Input records:

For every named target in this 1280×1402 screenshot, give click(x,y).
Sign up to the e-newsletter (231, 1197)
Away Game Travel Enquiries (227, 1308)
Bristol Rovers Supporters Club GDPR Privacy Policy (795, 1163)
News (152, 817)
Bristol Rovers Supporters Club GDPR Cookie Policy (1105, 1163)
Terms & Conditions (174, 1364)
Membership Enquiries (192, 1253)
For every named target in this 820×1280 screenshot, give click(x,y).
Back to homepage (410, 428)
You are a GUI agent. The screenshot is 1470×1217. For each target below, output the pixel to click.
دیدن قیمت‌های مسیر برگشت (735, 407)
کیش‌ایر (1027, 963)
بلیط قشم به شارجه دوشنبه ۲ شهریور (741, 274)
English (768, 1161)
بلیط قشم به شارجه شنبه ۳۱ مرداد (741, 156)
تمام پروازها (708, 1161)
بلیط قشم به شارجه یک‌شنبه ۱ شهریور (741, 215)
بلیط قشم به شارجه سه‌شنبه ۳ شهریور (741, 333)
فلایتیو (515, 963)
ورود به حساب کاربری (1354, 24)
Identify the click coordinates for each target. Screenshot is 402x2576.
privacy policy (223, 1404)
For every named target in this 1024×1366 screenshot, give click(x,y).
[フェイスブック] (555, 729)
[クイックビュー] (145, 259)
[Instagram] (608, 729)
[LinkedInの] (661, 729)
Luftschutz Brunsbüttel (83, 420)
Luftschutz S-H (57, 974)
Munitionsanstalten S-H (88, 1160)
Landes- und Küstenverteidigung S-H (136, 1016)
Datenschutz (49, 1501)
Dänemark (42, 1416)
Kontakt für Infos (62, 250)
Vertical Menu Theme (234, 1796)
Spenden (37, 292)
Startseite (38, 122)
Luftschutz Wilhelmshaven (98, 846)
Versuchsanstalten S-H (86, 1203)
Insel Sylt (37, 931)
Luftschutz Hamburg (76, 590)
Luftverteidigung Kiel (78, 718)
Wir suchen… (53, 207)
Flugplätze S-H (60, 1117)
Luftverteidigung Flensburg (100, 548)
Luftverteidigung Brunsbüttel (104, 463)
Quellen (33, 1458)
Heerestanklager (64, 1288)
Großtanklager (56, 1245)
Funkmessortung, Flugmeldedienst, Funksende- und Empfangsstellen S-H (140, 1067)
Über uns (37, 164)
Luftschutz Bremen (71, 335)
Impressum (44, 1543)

The problem:
Among the records above, find the lines that contain "Rovers" and copy every one.

Exercise result:
Bristol Rovers Supporters Club GDPR Privacy Policy (795, 1163)
Bristol Rovers Supporters Club GDPR Cookie Policy (1105, 1163)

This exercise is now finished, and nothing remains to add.